Bundesgerichtsentscheid

Assurance-accidents (révision; rente d'invalidité)

8C_525/2025Entscheid vom 17.03.2026UnfallversicherungOriginalsprache: FR

Zusammenfassung

Sachverhalt

Der Versicherte A.________, der 2004 einen schweren Arbeitsunfall erlitt, beantragte 2018 eine Revision der ihm früher zugesprochenen Invalidenrente wegen einer Verschlimmerung seiner psychischen Beschwerden. Die Streitfrage drehte sich um den Zeitpunkt, ab dem der Versicherte Anspruch auf eine Rente mit einem Invaliditätsgrad von 100 % hat.

Erwägungen

Das Bundesgericht hielt fest, dass eine rückwirkende Anpassung einer Invalidenrente nur zulässig ist, wenn neue relevante Tatsachen oder Beweise vorliegen.
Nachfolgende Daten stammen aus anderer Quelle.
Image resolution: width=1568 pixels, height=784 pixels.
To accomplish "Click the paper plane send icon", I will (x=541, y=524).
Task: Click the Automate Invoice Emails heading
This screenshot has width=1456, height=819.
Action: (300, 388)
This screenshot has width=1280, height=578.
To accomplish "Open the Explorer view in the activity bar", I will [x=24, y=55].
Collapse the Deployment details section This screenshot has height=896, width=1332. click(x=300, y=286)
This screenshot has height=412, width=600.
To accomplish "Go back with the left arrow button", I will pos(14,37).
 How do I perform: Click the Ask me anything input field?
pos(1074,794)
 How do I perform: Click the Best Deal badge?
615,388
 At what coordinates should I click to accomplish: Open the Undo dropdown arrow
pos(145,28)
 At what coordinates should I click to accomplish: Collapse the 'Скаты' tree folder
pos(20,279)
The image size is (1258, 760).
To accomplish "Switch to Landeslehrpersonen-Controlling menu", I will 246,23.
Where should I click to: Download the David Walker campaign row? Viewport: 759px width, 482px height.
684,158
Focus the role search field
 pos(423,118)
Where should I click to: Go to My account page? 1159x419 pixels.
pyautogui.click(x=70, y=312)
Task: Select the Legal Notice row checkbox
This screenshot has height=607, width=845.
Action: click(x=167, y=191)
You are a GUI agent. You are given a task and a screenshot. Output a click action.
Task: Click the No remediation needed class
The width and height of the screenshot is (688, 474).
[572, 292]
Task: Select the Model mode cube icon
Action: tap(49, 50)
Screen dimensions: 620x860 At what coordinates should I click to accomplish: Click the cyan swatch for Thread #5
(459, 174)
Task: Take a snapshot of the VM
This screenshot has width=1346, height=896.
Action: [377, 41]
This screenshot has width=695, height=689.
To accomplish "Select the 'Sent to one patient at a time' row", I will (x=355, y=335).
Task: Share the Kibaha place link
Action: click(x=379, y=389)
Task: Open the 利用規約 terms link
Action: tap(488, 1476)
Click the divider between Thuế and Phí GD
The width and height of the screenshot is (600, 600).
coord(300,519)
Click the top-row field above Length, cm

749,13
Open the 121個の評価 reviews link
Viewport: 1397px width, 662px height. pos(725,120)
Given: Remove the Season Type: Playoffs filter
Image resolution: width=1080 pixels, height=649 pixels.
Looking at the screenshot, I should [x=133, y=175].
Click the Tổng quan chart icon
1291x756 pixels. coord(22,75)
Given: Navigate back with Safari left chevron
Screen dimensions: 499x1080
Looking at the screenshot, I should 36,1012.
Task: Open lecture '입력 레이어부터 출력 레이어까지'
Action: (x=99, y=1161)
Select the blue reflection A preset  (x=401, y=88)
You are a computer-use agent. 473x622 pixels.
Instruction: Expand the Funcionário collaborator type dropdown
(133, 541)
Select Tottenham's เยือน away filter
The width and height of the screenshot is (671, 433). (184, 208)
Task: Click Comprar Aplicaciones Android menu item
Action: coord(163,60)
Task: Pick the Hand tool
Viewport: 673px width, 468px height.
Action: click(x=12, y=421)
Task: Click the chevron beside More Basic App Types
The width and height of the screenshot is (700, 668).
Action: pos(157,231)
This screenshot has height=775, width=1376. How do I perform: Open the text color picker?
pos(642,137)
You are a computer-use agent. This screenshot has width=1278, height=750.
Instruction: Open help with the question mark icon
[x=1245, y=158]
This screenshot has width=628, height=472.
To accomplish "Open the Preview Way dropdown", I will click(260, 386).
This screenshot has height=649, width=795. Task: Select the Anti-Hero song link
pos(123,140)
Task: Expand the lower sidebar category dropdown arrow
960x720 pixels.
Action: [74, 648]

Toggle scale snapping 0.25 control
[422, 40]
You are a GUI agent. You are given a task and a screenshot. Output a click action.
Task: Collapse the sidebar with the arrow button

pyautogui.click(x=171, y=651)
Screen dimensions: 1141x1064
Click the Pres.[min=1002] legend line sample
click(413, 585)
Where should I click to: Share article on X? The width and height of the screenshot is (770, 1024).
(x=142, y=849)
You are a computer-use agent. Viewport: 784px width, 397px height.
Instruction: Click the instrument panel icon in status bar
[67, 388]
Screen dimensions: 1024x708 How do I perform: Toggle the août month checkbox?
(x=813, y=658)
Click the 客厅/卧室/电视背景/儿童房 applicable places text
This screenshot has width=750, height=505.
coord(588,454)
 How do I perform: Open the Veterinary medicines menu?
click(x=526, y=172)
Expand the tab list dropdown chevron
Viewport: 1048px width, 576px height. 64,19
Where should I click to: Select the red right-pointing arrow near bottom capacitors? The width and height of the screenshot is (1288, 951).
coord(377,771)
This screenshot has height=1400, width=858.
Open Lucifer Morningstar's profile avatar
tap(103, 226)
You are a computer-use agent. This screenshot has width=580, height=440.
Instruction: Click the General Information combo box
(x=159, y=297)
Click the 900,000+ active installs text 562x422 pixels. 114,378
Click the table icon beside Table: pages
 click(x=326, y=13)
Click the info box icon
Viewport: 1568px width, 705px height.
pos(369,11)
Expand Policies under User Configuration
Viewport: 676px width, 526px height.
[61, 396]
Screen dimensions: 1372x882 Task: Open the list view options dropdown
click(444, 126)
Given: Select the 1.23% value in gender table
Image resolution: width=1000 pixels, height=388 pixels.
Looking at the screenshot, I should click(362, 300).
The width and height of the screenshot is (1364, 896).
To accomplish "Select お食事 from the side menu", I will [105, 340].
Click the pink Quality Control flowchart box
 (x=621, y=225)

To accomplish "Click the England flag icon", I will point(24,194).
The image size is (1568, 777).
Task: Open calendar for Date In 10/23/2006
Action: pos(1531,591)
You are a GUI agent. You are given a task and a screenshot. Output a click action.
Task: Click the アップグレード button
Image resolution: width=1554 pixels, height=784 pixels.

Es bestätigte die Feststellung der Vorinstanz, dass die psychischen Beschwerden des Versicherten erst ab Januar 2016 zu einer vollständigen Arbeitsunfähigkeit führten und eine Rentenerhöhung daher frühestens ab der Revision im Juni 2018 berücksichtigt werden kann.

Entscheid

Das Bundesgericht wies die Beschwerde ab und bestätigte, dass der Anspruch auf eine Rente mit 100 % Invaliditätsgrad ab dem 1. Juni 2018 gilt.